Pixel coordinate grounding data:
-=-=-

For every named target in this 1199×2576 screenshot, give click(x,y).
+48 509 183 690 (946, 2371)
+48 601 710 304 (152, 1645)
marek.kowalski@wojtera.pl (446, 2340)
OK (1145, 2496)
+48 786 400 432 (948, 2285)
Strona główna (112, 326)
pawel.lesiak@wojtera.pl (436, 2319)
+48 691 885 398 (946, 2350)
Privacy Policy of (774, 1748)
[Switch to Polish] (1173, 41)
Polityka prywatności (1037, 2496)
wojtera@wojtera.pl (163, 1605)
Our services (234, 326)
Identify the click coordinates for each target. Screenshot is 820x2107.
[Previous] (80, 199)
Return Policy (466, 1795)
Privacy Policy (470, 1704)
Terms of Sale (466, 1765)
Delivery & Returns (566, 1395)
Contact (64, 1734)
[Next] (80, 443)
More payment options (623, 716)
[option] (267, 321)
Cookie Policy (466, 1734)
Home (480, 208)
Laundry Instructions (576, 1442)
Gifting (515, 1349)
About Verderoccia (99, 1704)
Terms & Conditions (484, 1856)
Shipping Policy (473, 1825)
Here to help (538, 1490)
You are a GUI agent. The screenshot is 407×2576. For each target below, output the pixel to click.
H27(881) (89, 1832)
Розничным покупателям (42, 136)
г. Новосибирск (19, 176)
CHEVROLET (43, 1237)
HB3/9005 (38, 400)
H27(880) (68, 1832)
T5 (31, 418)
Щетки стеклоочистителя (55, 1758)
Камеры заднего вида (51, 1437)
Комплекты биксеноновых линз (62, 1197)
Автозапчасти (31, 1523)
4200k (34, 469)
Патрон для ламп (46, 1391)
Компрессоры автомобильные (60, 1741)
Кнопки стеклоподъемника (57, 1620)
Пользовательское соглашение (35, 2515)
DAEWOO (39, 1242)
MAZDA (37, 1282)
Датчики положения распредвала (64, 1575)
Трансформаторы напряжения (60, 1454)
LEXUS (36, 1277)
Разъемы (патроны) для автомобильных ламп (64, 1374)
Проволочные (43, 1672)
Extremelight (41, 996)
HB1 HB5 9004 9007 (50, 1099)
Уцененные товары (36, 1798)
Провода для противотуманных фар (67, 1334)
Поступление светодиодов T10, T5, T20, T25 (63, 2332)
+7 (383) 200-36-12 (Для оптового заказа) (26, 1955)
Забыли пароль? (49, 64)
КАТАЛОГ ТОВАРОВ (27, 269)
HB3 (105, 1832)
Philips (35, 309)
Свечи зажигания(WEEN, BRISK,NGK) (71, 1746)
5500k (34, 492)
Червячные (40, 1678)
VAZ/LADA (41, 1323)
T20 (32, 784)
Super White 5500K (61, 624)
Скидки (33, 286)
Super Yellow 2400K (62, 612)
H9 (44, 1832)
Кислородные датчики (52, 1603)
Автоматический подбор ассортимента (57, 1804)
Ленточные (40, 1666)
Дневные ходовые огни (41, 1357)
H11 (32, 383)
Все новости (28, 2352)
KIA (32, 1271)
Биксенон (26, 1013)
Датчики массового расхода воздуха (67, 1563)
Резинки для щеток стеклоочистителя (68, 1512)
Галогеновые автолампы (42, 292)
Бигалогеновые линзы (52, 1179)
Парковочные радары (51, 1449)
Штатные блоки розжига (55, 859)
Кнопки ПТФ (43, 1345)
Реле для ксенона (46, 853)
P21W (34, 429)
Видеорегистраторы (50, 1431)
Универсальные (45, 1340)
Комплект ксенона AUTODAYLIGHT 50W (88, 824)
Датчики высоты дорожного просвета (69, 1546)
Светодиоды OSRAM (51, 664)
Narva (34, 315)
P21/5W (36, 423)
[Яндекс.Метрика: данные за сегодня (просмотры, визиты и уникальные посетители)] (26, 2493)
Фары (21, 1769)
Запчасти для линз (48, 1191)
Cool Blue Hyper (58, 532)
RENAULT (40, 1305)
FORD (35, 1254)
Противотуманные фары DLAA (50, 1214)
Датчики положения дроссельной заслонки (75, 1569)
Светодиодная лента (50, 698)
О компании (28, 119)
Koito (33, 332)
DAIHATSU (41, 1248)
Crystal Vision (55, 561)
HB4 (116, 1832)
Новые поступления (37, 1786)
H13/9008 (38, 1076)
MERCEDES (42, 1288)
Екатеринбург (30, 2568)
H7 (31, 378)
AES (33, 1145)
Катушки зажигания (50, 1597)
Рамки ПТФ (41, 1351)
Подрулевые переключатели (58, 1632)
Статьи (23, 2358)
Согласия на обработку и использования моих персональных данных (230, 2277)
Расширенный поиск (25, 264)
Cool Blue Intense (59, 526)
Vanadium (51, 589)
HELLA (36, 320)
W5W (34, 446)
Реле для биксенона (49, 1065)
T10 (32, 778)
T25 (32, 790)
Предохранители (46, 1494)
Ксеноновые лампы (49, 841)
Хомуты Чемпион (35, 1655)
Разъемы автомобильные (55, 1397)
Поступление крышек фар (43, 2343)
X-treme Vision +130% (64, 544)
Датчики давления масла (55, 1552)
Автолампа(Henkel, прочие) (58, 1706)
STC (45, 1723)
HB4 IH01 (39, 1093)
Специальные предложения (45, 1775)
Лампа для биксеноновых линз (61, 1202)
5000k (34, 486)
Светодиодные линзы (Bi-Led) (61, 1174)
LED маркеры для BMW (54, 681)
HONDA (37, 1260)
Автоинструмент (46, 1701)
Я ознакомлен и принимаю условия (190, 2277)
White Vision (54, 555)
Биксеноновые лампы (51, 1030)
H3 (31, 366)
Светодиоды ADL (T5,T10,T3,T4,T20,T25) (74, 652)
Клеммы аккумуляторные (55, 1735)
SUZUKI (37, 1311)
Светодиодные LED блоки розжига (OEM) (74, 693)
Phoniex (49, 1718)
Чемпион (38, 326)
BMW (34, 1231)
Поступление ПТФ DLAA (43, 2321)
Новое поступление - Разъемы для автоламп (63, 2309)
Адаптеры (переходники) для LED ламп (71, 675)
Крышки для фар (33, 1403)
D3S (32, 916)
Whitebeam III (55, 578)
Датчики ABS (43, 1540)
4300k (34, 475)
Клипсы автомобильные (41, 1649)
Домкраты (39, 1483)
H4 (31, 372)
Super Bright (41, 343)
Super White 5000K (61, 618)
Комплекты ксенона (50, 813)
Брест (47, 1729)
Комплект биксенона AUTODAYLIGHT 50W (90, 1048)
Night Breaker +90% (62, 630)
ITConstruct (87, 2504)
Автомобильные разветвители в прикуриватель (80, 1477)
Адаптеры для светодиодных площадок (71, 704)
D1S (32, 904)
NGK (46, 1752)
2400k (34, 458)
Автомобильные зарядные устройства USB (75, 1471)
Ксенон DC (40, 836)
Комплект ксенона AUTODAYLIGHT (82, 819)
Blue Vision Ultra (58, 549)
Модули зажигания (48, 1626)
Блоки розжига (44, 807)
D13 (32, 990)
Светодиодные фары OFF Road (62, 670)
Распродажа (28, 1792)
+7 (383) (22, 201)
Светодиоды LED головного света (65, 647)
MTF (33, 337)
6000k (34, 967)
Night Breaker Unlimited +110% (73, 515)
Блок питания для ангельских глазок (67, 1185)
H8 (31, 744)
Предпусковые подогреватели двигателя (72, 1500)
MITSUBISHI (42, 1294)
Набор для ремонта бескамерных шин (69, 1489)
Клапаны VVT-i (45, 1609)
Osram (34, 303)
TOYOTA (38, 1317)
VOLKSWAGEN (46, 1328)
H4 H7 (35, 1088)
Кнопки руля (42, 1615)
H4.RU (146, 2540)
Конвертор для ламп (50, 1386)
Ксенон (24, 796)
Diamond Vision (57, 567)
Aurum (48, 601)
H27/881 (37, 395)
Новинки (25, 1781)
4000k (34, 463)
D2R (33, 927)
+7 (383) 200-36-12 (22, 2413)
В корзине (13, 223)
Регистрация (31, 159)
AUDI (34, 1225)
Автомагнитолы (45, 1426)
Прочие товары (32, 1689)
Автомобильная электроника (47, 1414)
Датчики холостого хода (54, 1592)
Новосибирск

-=-=-

Could you return exactly the stretch of the data above that starts at the line with "Светодиоды ADL (T5,T10,T3,T4,T20,T25)" and ends at the line with "Новое поступление - Разъемы", both lines included?

TASK ANSWER ->
Светодиоды ADL (T5,T10,T3,T4,T20,T25) (74, 652)
Клеммы аккумуляторные (55, 1735)
SUZUKI (37, 1311)
Светодиодные LED блоки розжига (OEM) (74, 693)
Phoniex (49, 1718)
Чемпион (38, 326)
BMW (34, 1231)
Поступление ПТФ DLAA (43, 2321)
Новое поступление - Разъемы для автоламп (63, 2309)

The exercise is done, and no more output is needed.